Victoria Dugger Reinterprets the American Flag in Glitter and Fringe
"When Victoria Dugger encountered Jasper Johns' " Flag " during a visit to the Museum of Modern Art in 2024, she found herself contemplating similar ideas. The encaustic painting is one of Johns' most recognizable works and revels in ambiguity: although it bears stars and stripes, it's not an exact representation of Old Glory, nor is it solely a gestural, abstract work. Instead, "Flag" prompts questions about motif, material, and meaning that defy any singular narrative."
"For Dugger, Johns' multivalent approach felt particularly apt 70 years later. On the eve of the 2024 U.S. presidential election, she began a body of work that reflects a similar set of inquiries through the lens of Blackness, disability, and desire. Freak Flags, on view this month at Sargent's Daughters, reinterprets the United States flag through gingham, glitter, beads, fringe, and more."
"Spectacle takes a different form in Dugger's mixed-media works, though, as she replaces stars with glittery tasseled pasties and lines the edges with vibrantly dyed locks of hair. There are also miniature picket fences and curls of barbed wire woven throughout some of the compositions. While the former symbolizes the ideal of safety and suburbanization within the American Dream, the latter nods to a history of domination and discrimination from Manifest Destiny to Japanese internment to contemporary immigration practices along the southern border."

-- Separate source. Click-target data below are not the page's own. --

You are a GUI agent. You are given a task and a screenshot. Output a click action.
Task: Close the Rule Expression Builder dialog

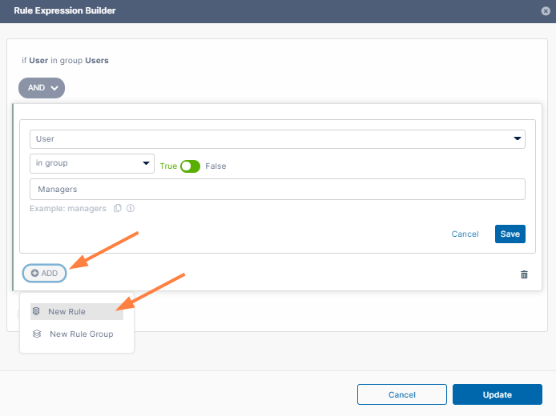(546, 11)
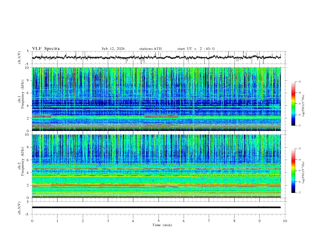321x248 pixels.
Task: Click the upper color bar log(PSD) label
Action: 303,103
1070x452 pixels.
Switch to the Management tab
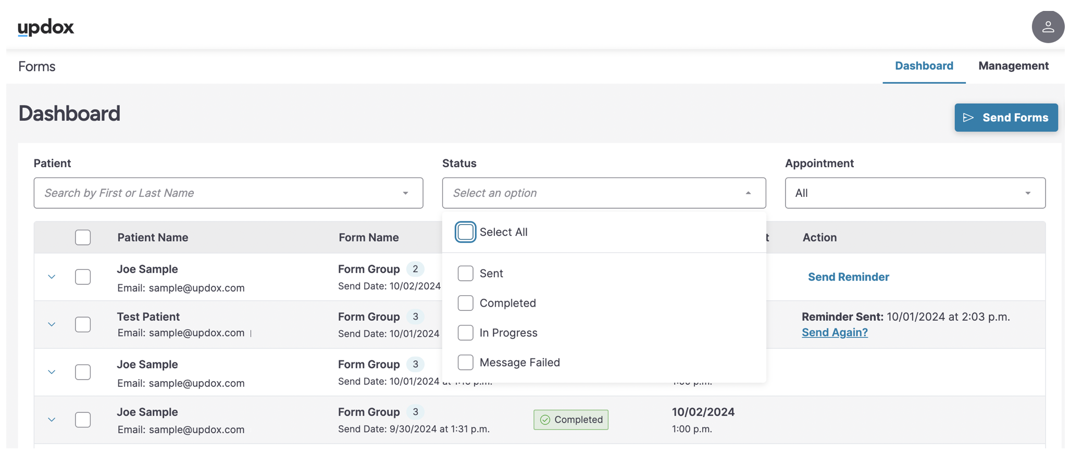(1013, 66)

Victoria Dugger encountered Jasper Johns' Flag and responded to its ambiguity about motif, material, and meaning. On the eve of the 2024 U.S. presidential election, Dugger began a body of work interrogating Blackness, disability, and desire through reimagined flags. Freak Flags employs gingham, glitter, beads, fringe, tasseled pasties, and vibrantly dyed hair to subvert conventional flag elements while invoking the legacy of freak shows. Miniature picket fences reference suburban safety and the American Dream, while curls of barbed wire recall histories of domination and discrimination from Manifest Destiny to Japanese internment and contemporary immigration practices. Floral and frilly details complicate the works' blend of spectacle and menace.